Dari total anggaran Rp 318 triliun untuk pemulihan ekonomi nasional, misalnya, alokasi untuk badan usaha milik negara (BUMN) justru yang terbesar. Porsinya mencapai 49 persen dari total anggaran. Padahal, persoalan yang dialami sejumlah BUMN yang akan mendapatkan injeksi dana tersebut sudah ada jauh sebelum adanya krisis Covid-19.
Sementara puluhan juta usaha mikro kecil dan menengah (UMKM) yang jelas-jelas mendapatkan pukulan berat akibat krisis Covid-19 justru mendapatkan alokasi yang jauh lebih kecil dari BUMN, yakni Rp 68,21 triliun atau 21,4 persen dari total anggaran. Padahal, merujuk data Kementerian Koperasi dan UMKM, kontribusi UMKM terhadap produk domestik bruto nasional pada 2018 mencapai 60,34 persen. Sektor ini menyerap 97 persen tenaga kerja nasional.
”Jadi, ini sebenarnya pemulihan ekonomi nasional atau penyelamatan BUMN. Saya melihat, banyak BUMN yang akan diberi suntikan dana ini memang sudah bermasalah sejak dulu. Jadi, masalahnya salah urus, bukan karena Covid-19,” kata Andreas melanjutkan.
Lagipula, Andreas menambahkan, pemerintah sudah pernah menggelontorkan penyertaan modal negara (PMN) pada periode pertama pemerintahan Presiden Joko Widodo. Hasilnya perlu evaluasi dan dikoreksi lagi karena BUMN yang di-”suntik” kinerjanya belum diketahui.
Kompas mencatat pemerintah pernah menggelontorkan anggaran tak kurang dari Rp 120 triliun untuk menambah modal sekitar 40 BUMN selama kurun waktu 2015-2017. Setiap rupiah yang disuntikkan berasal dari utang.

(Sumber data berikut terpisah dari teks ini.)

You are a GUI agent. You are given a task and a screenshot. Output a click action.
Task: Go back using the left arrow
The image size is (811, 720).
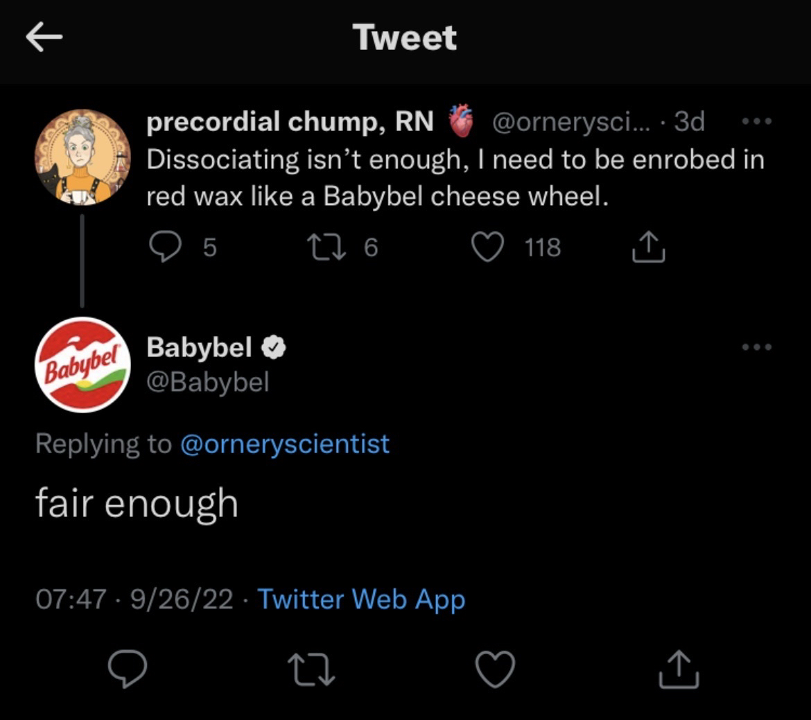[44, 38]
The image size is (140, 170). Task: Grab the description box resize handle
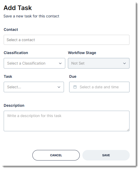tap(128, 130)
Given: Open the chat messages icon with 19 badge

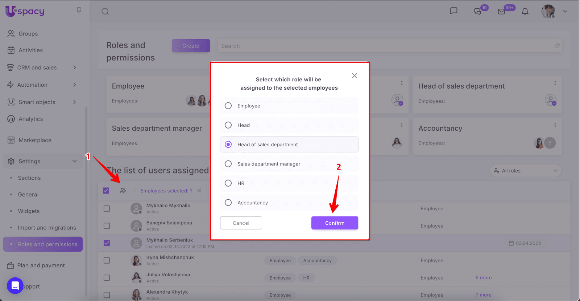Looking at the screenshot, I should click(478, 12).
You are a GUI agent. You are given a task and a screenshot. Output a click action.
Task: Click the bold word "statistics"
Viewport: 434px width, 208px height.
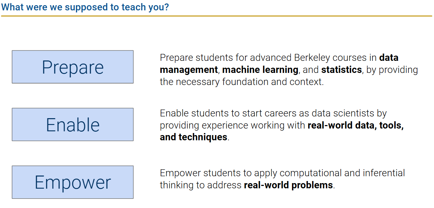click(x=341, y=70)

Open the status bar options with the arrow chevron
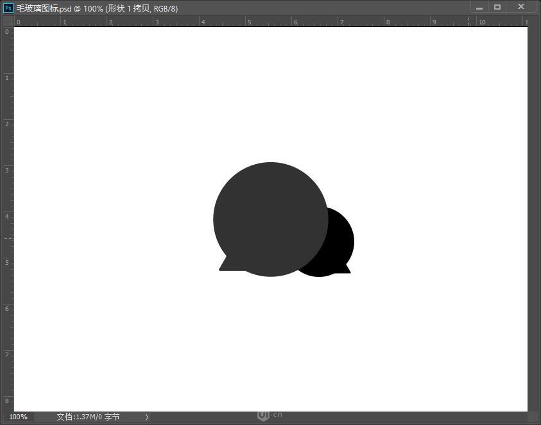[x=146, y=417]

Dibahas lagi dalam rapat lanjutan
Rapat antara Komisi XI DPR dan Sri Mulyani pada Senin lalu, Andreas menambahkan, mengagendakan pembahasan penyesuaian anggaran Kementerian Keuangan pada tahun ini setelah dilakukan penyesuaian akibat krisis Covid-19. Adapun ihwal kebijakan pemulihan ekonomi nasional yang mengalokasikan Rp 318 triliun sebatas merupakan informasi awal dari Sri Mulyani.
Terkait dengan hasil rapat antara Komisi XI DPR dan Sri Mulyani, Andreas menambahkan, sepakat untuk membahasnya dalam forum berikutnya. Sejauh ini, jadwal pembahasan dilaporkan belum diagendakan lagi.

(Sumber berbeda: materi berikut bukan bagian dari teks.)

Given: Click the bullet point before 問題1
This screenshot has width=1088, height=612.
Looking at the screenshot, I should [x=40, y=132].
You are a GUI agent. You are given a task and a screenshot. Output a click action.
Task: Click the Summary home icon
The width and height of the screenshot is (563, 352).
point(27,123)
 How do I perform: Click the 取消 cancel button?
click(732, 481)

”Pemerintah menjalankan program pemulihan ekonomi nasional melalui empat instrumen, yakni PMN, penempatan dana, investasi pemerintah, dan penjaminan. Sumber dananya berasal dari APBN serta sumber lainnya sesuai perundang-undangan,”

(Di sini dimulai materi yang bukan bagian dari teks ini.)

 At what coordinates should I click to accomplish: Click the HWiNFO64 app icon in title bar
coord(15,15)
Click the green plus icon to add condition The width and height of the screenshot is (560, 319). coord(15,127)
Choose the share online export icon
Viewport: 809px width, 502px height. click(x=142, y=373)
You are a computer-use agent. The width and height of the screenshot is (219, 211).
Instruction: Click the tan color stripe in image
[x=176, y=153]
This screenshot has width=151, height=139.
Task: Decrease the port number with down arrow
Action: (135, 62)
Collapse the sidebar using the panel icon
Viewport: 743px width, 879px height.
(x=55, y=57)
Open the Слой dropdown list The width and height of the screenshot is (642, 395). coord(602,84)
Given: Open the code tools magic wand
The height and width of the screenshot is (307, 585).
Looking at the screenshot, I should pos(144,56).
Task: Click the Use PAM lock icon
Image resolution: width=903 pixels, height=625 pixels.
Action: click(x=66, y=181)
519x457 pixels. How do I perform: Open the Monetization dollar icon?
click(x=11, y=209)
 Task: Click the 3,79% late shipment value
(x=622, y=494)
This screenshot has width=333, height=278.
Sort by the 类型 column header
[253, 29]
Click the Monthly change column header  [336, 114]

Merujuk PP Nomor 23 Tahun 2020 tentang Pelaksanaan Program Pemulihan Ekonomi Nasional, pemerintah menjalankan program pemulihan ekonomi nasional melalui empat instrumen, yakni PMN, penempatan dana, investasi pemerintah, dan penjaminan. Sumber dananya berasal dari APBN serta sumber lainnya sesuai dengan perundang-undangan.
Total dana yang dianggarkan mencapai Rp 318 triliun. Alokasi untuk BUMN adalah Rp 155,6 triliun untuk percepatan pembayaran kompensasi dan penugasan, PMN, dan talangan modal kerja. Ini merupakan porsi terbesar dalam program pemulihan ekonomi nasional.
Dana lainnya, antara lain untuk penempatan dana pemerintah di bank guna restrukturisasi utang senilai Rp 35 triliun dan insentif perpajakan untuk dunia usaha senilai Rp 63 triliun. Sementara subsidi bunga untuk UMKM dan ultra-mikro adalah Rp 34,15 triliun.